By Daniel Newman
EIG is tracking COVID-19’s impact on prospective entrepreneurial activity in the United States with weekly data on business formation provided by the U.S. Census Bureau. The statistics below focus on “high-propensity” business applications, a specific subset of applications for new Employer Identification Numbers (EINs) identified by the Census Bureau as having a high likelihood of becoming active businesses with employees within several months after filing. We refer to these high-propensity applications as “likely employers” here.

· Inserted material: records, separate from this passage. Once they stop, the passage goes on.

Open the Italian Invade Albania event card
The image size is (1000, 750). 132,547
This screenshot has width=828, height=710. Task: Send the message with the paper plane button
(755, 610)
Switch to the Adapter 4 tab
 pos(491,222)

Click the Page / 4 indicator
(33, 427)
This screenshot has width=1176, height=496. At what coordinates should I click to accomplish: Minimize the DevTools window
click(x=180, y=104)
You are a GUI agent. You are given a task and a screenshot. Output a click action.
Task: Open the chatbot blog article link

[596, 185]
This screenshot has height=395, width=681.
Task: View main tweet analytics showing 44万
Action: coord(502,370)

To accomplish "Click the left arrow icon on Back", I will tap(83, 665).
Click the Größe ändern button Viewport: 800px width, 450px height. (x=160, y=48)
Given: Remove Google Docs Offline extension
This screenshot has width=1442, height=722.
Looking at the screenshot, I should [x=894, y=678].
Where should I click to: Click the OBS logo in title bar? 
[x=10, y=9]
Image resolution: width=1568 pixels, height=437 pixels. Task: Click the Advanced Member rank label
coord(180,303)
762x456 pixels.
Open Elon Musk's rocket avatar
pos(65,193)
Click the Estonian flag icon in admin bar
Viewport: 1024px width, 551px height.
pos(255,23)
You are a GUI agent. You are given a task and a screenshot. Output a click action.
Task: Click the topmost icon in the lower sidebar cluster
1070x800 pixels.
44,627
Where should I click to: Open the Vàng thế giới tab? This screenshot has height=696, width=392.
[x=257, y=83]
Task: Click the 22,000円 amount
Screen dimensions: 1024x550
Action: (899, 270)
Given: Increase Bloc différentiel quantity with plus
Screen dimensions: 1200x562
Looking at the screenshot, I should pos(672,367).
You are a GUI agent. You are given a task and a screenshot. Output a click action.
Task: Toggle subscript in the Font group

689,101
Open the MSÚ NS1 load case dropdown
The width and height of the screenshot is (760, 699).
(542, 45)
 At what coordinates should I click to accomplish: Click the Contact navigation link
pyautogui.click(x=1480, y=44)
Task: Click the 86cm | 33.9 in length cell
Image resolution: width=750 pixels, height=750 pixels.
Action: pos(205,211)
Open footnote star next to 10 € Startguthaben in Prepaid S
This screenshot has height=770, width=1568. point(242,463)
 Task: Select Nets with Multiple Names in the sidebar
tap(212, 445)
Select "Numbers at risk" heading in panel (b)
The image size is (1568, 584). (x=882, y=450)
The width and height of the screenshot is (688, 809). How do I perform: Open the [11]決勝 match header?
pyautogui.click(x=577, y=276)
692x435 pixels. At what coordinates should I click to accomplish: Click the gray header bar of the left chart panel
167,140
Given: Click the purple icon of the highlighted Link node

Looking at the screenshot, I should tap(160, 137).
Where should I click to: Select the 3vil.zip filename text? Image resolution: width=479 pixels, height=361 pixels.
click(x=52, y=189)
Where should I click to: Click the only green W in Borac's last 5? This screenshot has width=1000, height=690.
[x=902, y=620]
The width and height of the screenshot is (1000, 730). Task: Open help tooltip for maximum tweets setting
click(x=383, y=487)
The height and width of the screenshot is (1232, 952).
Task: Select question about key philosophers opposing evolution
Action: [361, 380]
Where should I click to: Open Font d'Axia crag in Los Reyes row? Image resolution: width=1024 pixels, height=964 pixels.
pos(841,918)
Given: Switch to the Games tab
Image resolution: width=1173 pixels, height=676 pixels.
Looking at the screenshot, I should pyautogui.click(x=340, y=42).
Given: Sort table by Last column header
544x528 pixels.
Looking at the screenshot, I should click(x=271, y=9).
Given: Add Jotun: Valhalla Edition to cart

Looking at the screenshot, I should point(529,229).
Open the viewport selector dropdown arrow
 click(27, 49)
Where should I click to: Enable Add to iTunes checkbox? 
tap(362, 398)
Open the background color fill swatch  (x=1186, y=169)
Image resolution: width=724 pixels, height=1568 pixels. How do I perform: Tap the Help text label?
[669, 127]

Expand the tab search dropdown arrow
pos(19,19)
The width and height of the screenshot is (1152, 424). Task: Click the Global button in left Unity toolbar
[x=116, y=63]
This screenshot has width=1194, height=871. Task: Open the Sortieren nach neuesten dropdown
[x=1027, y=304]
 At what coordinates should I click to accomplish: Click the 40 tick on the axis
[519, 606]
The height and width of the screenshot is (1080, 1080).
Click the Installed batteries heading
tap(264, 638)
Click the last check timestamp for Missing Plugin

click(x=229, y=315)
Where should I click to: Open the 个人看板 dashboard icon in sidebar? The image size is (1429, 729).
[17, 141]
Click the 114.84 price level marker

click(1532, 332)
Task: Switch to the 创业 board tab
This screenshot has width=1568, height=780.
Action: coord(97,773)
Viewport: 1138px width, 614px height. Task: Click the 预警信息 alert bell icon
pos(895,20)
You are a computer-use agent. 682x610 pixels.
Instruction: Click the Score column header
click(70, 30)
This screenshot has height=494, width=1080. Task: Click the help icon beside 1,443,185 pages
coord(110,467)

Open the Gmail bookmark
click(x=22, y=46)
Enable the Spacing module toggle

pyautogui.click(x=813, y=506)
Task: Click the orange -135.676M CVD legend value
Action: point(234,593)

In the wake of an abrupt dropoff in nationwide business formation at the start of the pandemic, business applications from likely employers remained elevated above historical levels in the week ending September 12th (week 37 of 2020), continuing a surge that began in late May. Likely employers submitted 27,360 applications last week, representing a relatively modest increase of 14 percent over the same week in 2019. The latest figure likely reflects fewer filings due to the Labor Day holiday, which fell one week later into the year than in 2019. Even though the rate of filings is slowly returning to its pre-pandemic trend, the past few months of unusually high application numbers have more than compensated for the initial gap in business formation that opened up during the early stages of the pandemic.
The severe dropoff in the number of promising new business applications initially appeared in March and opened up a hole that persisted through the end of May. But the summer months brought a surge of new applications, and by mid-September, the number of likely employer applications filed since the onset of COVID-related shutdowns in March exceeded those submitted over the same period last year by 108,940, or 15 percent. Since the start of the year, likely employer applications have totaled 1,081,960—a jump of nearly 12 percent over the same period in 2019. Despite the nationwide uptick, 11 states still trail the number of likely employer applications recorded through the same week last year, although all now lag by less than 5 percent.
It is not entirely clear why applications are so elevated relative to historical trends when many existing businesses are struggling amid COVID-related restrictions and levels of consumer spending that still trail pre-pandemic trends. Some of the surge over the past few weeks probably reflects a backlog of delayed applications finally being submitted. Applications are a forward-looking measure of new business starts, so many would-be entrepreneurs may have only temporarily shelved their business plans in the early weeks of the pandemic. However, the data also captures applications indicating the purchase of an existing business, so a portion of the upswing could represent a churn in business ownership rather than actual anticipated new business formations.
The surge could also be powered by newly unemployed individuals opting to start their own businesses, either by choice or out of necessity. In addition, applications tagged in the manufacturing, retail, health care, and restaurant industries are automatically included in the data as businesses likely to hire employees. Absent industry data, we cannot tell whether crisis-era idiosyncrasies in the roiled healthcare, retail, or food services industries are driving the national bounce. Finally, some of the surge could also represent future entrepreneurs seeking opportunity in the crisis. The available data does not allow us to estimate which force or combination of forces is at work.